*** Source information ***

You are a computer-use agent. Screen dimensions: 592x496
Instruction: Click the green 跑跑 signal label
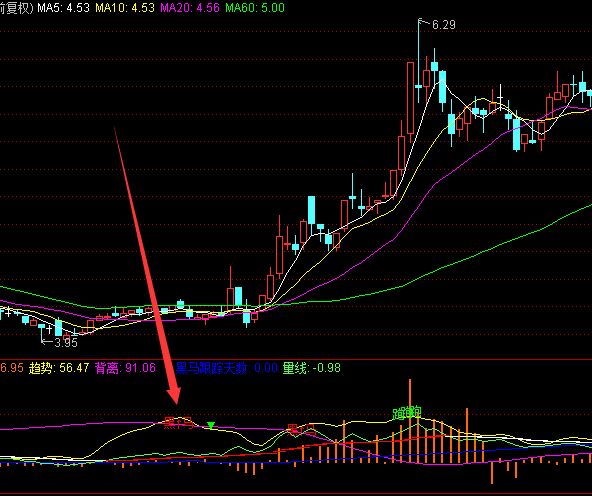[x=407, y=413]
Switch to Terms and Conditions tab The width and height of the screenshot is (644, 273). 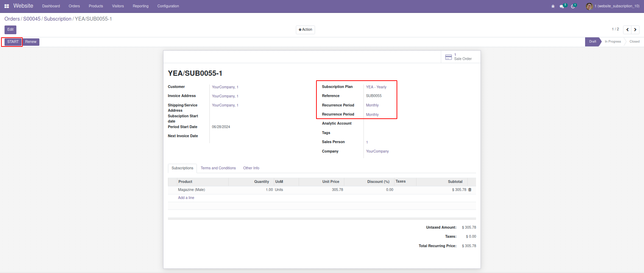coord(218,168)
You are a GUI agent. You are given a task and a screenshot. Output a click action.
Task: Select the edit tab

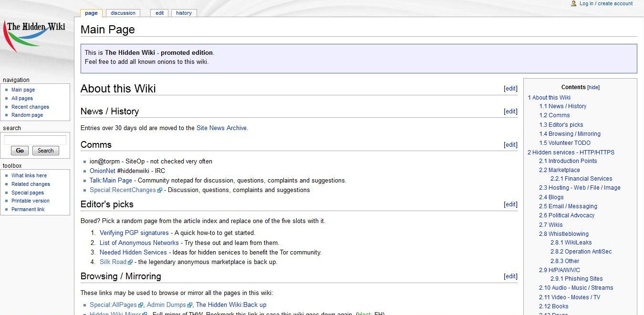[159, 13]
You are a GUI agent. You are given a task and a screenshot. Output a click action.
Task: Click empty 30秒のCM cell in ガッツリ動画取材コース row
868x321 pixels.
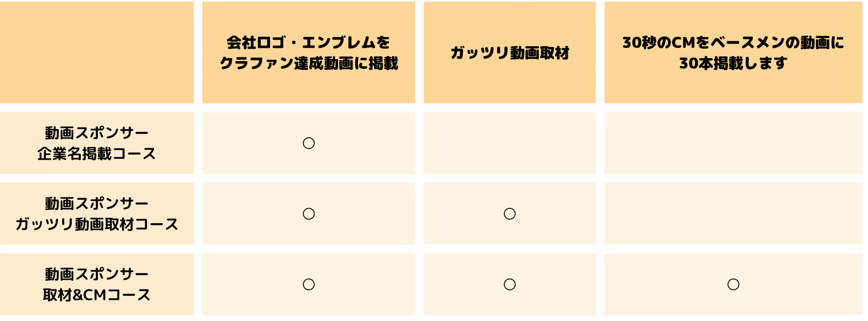733,214
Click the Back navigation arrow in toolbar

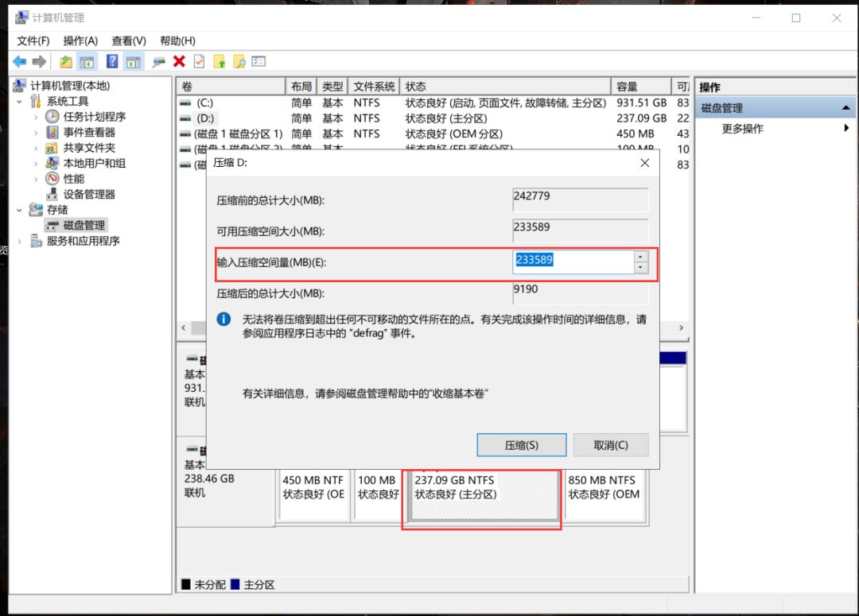[21, 62]
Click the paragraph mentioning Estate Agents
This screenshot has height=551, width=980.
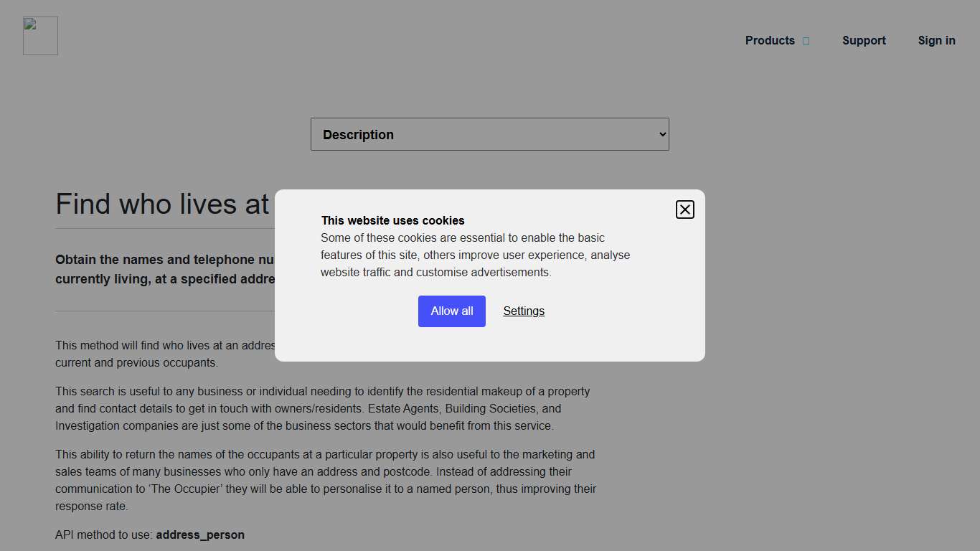tap(323, 408)

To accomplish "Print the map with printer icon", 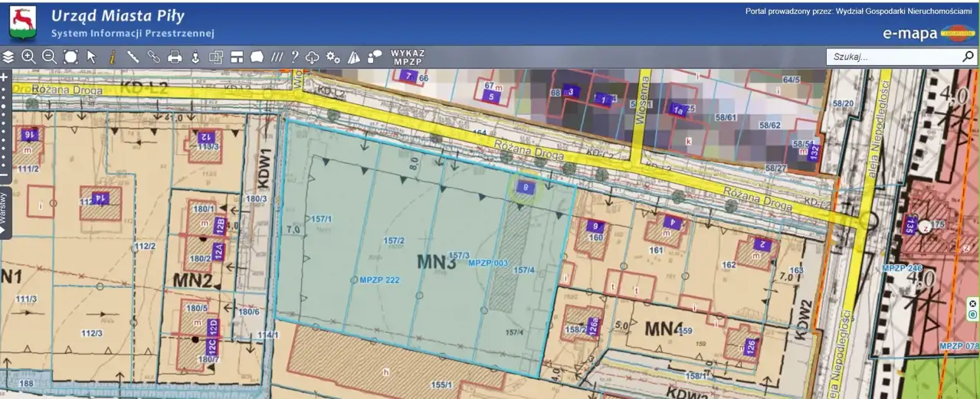I will [175, 57].
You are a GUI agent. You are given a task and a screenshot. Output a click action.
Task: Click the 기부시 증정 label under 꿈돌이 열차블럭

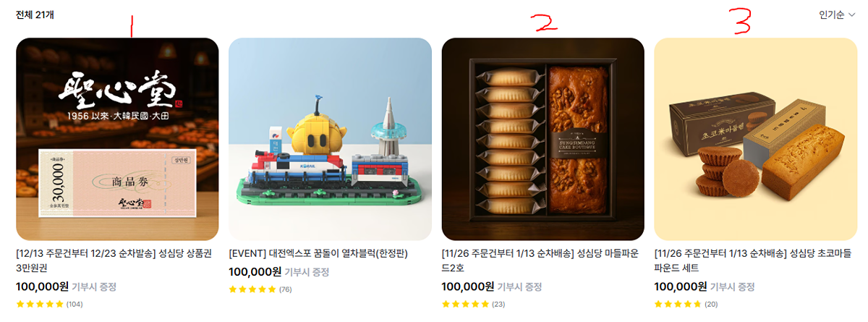point(307,272)
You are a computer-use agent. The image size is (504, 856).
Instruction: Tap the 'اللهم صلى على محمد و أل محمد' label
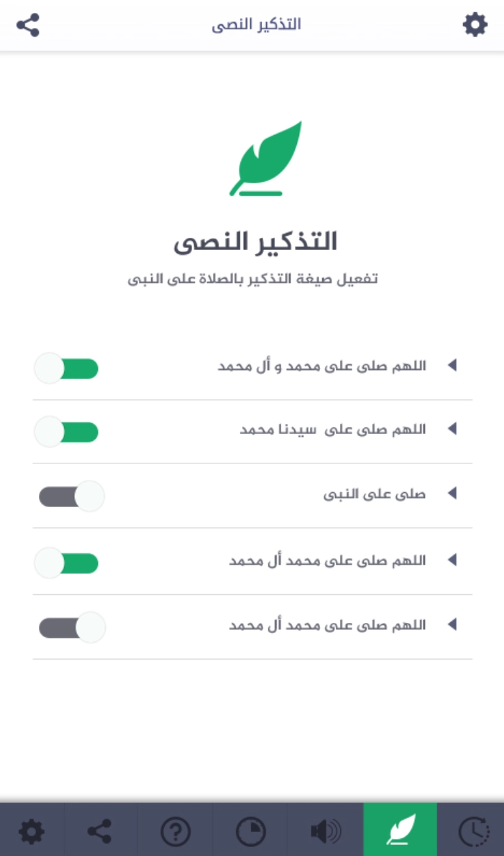(x=321, y=366)
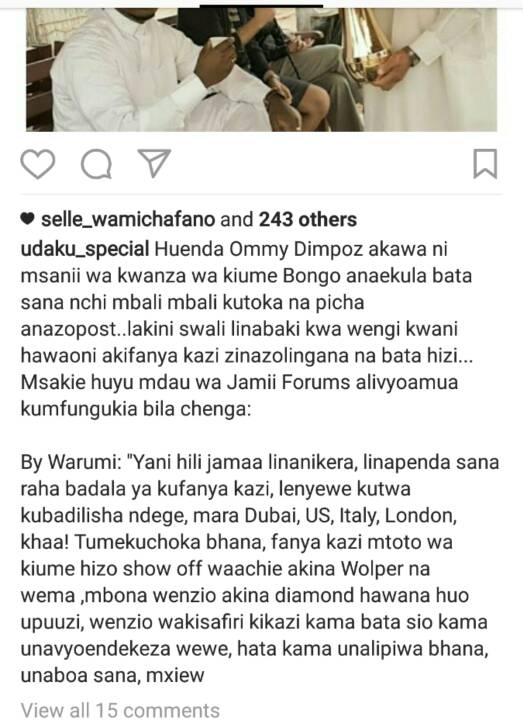Open selle_wamichafano's profile

(x=128, y=220)
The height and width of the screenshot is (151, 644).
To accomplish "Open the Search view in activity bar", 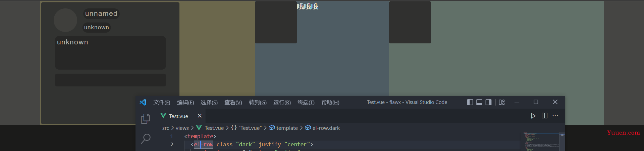I will [146, 139].
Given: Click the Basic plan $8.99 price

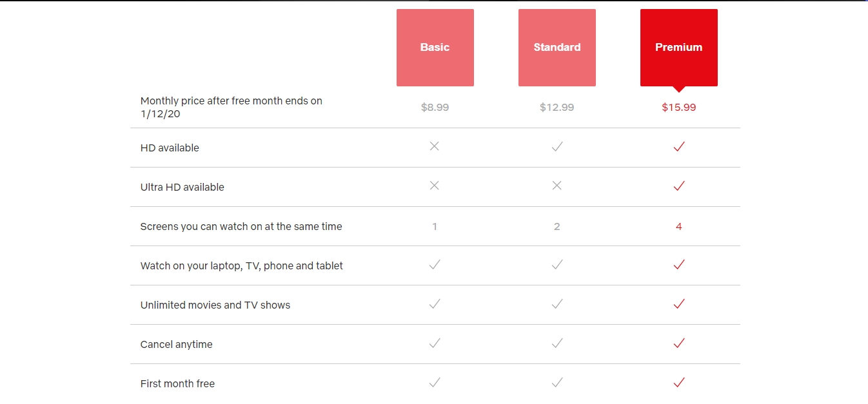Looking at the screenshot, I should pyautogui.click(x=435, y=108).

*** End of Source information ***

== Problem statement ==
In the listing above, find the line with "Task: Click the 기부시 증정 label under 꿈돌이 열차블럭" and the line with "The height and". Copy exactly those two and every line between, without the pictures.

== Solution ==
Task: Click the 기부시 증정 label under 꿈돌이 열차블럭

point(307,272)
You are a computer-use agent. The image size is (504, 856).
Instruction: Tap the 'اللهم صلى على محمد و أل محمد' label
(x=321, y=366)
Open selle_wamichafano's profile

(x=128, y=220)
The height and width of the screenshot is (151, 644).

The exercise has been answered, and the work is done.